_Text provided:_
National Welsh purchased Taff-Ely Transport in August 1988, with Inter Valley Link - later found to be two weeks away from liquidation - following in March 1989; National Welsh entered into unsuccessful negotiations to purchase Cynon Valley Transport, and also attempted to buy Merthyr Tydfil Transport, attempting to provoke a bus war by hiring the municipal's drivers and running competing 'Bustler' services. Merthyr Tydfil Transport was sold in June 1989 to a group of three independent coach operators, however it collapsed into liquidation the following August.

=== Demise ===
By 1990, National Welsh was encountering serious financial difficulties and had begun consulting financial advisers 3i. The company sold depots and offices in Aberdare, Porth and Pontypridd, as well as its central workshops in Chepstow, resulting in the loss of over 700 jobs and a number of routes withdrawn or changing hands to competitors. Rumours that National Welsh was to be sold to Stagecoach Holdings were denied by managing director Brian Noton in October 1990, shortly before he was fired following month.

In January 1991, drivers accepted a survival package that included a 7.5% cut in wages, reduced holidays and a change in the rates of sick pay. As part of this package, these cuts were followed by the Eastern Division of National Welsh, which included depots in Cwmbran, Chepstow, Brynmawr and Crosskeys and outstations in Abergavenny, Brecon, Cinderford, Ross and Lydney, being sold to the Western Travel Group for £2 million. Western Travel renamed this division Red & White Services Ltd.

_Data provided:_
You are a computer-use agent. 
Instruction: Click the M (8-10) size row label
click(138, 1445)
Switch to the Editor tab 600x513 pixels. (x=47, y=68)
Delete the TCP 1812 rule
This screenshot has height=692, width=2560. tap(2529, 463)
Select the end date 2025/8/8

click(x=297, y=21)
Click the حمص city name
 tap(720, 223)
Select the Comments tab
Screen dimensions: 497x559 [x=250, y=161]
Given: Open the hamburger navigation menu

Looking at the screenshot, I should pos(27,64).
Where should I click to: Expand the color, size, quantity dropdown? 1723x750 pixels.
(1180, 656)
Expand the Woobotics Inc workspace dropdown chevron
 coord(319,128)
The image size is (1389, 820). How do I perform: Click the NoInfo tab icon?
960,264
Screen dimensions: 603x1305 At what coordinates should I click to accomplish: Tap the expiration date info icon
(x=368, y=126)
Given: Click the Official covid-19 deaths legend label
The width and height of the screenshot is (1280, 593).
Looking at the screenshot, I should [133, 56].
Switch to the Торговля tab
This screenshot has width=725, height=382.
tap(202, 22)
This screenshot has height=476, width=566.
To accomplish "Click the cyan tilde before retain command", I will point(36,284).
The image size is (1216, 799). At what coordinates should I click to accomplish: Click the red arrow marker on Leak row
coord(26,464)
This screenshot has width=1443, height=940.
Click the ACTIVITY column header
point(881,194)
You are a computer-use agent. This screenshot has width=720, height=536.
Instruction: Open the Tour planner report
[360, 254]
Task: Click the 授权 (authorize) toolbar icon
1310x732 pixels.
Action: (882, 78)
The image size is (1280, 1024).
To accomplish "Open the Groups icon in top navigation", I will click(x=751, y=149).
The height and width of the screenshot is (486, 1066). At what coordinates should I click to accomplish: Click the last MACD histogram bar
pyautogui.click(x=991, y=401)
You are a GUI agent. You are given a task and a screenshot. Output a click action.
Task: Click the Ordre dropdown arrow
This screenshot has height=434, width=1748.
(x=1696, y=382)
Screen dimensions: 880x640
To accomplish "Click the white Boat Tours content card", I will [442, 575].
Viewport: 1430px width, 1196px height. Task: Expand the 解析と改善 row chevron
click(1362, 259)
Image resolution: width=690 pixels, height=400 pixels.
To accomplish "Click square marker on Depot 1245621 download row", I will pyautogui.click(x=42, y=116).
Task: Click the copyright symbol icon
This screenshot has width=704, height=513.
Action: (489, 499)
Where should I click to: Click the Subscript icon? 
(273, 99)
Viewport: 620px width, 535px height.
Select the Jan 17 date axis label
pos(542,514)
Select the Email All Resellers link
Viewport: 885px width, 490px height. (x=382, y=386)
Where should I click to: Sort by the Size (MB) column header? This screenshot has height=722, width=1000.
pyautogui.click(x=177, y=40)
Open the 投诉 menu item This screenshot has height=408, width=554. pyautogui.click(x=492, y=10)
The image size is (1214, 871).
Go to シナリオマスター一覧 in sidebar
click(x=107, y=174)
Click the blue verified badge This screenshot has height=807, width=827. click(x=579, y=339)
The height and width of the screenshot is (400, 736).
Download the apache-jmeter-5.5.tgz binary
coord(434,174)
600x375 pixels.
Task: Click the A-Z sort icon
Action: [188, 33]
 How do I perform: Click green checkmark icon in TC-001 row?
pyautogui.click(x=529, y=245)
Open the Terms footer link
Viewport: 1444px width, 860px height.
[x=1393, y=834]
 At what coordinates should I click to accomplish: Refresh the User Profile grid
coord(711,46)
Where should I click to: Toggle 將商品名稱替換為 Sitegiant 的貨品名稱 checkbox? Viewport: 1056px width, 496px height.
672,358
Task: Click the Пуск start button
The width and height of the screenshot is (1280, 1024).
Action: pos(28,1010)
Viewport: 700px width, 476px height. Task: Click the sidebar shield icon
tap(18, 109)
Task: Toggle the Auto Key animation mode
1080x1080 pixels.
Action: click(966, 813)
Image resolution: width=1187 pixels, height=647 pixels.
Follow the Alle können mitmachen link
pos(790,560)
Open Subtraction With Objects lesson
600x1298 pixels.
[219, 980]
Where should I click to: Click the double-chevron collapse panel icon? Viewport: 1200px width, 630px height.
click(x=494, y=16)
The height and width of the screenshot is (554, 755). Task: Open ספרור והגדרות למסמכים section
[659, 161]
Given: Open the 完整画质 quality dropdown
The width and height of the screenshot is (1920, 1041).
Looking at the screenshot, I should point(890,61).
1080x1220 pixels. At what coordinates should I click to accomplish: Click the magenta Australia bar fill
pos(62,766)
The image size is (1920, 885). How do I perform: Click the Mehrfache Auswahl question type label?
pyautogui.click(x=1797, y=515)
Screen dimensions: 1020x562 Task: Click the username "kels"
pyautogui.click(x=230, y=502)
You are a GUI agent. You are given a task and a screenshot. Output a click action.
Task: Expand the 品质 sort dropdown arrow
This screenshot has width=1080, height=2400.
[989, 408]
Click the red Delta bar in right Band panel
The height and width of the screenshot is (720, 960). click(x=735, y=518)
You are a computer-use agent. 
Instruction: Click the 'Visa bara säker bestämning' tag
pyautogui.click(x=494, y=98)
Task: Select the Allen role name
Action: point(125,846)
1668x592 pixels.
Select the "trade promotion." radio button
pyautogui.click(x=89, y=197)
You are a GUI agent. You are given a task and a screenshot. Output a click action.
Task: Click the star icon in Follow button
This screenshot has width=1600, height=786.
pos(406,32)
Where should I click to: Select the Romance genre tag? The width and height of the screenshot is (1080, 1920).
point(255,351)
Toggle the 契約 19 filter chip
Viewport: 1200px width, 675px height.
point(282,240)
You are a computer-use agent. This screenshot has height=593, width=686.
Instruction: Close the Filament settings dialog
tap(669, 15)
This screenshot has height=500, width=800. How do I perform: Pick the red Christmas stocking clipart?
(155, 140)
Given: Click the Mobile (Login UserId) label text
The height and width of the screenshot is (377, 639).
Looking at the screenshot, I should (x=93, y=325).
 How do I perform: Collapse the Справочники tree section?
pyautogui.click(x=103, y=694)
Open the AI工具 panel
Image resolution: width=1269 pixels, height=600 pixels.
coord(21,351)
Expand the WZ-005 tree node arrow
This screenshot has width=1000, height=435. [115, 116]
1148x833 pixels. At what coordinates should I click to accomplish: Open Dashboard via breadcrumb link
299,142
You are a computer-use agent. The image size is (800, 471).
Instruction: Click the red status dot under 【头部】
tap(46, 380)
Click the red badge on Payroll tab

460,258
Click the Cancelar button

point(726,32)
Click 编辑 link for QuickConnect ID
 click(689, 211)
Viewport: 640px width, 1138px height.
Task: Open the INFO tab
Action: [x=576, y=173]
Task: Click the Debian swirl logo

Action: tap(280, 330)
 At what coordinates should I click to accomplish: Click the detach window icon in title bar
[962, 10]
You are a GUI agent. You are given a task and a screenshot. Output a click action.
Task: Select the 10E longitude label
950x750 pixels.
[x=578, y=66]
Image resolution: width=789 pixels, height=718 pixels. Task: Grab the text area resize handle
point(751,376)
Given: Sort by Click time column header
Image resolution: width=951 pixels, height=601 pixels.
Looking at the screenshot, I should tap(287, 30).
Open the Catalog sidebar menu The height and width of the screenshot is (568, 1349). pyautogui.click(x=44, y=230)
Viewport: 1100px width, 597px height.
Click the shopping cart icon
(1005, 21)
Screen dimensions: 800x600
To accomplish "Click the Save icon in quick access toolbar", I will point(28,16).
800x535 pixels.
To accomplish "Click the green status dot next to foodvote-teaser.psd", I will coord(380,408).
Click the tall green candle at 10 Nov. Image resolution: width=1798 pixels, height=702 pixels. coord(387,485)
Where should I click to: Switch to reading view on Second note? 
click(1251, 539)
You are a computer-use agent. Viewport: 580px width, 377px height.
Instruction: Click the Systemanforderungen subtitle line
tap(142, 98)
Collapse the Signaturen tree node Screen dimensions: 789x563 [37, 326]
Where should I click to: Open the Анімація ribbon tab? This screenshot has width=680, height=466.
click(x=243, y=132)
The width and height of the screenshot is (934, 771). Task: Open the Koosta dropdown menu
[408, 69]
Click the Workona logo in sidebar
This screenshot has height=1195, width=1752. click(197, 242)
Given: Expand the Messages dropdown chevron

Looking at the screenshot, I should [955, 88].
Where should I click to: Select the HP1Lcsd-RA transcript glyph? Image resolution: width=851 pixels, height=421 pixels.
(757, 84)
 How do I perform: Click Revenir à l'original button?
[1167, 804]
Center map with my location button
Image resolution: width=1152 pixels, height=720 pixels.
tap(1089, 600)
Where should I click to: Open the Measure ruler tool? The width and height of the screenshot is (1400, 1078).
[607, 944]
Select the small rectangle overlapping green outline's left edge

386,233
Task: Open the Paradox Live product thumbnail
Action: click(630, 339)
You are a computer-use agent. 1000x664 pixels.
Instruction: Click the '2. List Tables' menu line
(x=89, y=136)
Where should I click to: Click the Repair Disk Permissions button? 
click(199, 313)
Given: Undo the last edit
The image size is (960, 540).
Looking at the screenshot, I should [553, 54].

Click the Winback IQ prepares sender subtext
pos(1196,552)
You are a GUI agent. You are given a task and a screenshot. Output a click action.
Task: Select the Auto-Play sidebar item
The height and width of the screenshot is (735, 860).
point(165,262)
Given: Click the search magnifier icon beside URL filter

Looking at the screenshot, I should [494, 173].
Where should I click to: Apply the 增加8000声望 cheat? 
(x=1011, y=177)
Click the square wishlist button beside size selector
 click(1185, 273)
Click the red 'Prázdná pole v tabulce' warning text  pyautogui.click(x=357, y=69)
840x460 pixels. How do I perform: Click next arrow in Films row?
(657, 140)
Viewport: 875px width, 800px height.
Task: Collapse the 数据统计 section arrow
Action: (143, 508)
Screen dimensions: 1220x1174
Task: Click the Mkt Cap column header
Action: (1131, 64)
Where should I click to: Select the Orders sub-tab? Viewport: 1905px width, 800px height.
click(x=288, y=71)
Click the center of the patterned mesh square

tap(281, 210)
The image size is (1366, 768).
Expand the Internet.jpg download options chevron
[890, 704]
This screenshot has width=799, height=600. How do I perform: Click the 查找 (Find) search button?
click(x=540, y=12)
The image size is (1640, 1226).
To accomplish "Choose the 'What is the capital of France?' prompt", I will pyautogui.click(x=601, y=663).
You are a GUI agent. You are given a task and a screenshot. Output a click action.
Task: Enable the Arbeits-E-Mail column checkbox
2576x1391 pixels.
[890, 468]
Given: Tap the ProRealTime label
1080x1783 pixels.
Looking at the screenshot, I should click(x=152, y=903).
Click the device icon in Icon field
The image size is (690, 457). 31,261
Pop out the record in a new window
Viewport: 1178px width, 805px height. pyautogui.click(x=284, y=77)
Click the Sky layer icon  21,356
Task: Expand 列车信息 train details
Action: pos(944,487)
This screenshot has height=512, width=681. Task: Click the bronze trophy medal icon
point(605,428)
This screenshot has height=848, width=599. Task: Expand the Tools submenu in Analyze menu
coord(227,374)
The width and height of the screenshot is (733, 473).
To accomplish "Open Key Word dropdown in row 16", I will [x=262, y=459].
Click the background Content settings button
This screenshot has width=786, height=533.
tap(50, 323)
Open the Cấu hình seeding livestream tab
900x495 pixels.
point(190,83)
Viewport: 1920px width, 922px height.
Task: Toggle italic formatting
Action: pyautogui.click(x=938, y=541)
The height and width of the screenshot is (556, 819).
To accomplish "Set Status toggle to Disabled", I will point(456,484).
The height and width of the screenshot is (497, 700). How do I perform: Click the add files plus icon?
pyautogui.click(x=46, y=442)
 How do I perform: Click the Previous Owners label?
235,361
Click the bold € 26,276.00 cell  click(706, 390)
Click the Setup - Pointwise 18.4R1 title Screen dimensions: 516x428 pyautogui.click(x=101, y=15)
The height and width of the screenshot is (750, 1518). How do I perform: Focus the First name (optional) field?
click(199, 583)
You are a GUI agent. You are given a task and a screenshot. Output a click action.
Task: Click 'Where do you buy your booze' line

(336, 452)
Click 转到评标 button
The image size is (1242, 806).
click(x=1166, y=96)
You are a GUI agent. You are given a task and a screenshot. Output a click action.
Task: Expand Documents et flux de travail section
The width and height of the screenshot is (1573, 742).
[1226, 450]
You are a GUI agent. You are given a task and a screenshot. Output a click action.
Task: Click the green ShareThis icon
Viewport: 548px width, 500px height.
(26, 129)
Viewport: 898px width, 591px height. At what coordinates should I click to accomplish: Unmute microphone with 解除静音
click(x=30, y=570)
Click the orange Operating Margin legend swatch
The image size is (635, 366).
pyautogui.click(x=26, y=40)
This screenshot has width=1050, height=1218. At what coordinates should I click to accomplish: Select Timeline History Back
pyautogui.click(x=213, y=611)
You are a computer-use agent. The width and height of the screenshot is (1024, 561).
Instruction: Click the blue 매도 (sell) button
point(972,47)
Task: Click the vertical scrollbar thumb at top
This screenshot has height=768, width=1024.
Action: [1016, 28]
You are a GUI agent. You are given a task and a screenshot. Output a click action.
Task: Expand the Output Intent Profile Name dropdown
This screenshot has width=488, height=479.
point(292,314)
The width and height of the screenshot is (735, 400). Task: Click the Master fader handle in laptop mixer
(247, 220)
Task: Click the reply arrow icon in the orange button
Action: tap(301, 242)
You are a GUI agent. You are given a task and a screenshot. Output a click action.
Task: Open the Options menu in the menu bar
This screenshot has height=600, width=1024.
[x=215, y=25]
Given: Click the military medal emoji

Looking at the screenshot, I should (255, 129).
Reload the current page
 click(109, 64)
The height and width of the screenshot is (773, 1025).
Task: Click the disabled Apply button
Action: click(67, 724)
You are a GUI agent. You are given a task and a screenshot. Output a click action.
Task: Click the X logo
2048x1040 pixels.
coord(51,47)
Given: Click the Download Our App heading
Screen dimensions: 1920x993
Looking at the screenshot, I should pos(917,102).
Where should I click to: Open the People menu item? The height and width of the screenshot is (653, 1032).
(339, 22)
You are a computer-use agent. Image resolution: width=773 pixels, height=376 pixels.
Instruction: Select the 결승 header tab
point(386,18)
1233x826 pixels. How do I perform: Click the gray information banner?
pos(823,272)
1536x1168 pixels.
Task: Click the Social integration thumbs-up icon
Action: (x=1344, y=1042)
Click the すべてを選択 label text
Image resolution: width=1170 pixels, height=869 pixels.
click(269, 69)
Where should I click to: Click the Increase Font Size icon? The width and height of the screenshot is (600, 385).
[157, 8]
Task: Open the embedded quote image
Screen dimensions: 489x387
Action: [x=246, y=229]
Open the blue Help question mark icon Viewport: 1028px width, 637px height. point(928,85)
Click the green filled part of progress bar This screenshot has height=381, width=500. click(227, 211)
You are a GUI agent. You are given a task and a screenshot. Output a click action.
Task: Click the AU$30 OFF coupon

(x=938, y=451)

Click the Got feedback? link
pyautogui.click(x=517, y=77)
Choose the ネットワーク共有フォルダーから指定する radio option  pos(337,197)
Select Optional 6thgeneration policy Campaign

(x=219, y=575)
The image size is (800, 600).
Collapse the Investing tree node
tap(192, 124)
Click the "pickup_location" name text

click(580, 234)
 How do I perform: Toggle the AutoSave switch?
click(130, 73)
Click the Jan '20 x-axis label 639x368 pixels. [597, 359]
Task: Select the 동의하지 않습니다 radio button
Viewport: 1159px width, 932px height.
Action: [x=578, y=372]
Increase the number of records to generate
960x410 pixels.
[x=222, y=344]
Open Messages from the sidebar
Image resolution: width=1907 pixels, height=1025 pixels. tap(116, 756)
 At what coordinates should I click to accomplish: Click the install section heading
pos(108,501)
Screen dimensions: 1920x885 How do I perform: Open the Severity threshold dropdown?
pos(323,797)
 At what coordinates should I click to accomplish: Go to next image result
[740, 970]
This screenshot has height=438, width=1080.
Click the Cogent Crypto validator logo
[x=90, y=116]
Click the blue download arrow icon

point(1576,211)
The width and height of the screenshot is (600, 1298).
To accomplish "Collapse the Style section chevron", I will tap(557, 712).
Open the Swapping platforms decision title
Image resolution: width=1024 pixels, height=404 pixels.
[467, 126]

_Brief:_ Please extend the account of National Welsh's decline, picking up right after its closing sentence about Red & White Services Ltd. The listing plays no role in what is asked here.

_Answer box:_
Despite a buyout of the company being attempted by the remaining workforce, in January 1992, National Welsh, saddled with debts of £5 million, was placed into administration. The collapse of National Welsh immediately sparked bus wars in their former operating area as subsequently, the company's depots were closed or sold:
- The routes of Bridgend, Caerphilly and Tredegar depots were already being operated by Red & White and South Wales Transport and were closed.
- The Aberdare and Merthyr depots were sold to Offademo, an off-the-shelf company owned by Cynon Valley Transport. These two depots were immediately closed and sold for property development.
- Porth depot, operating a fleet of 75 buses, was sold to a new company, Rhondda Buses. Rhondda Buses was created from a consortium of Stevensons of Uttoxeter, Julian Peddle, British Bus, Potteries Motor Traction and later Red & White's owners Western Travel.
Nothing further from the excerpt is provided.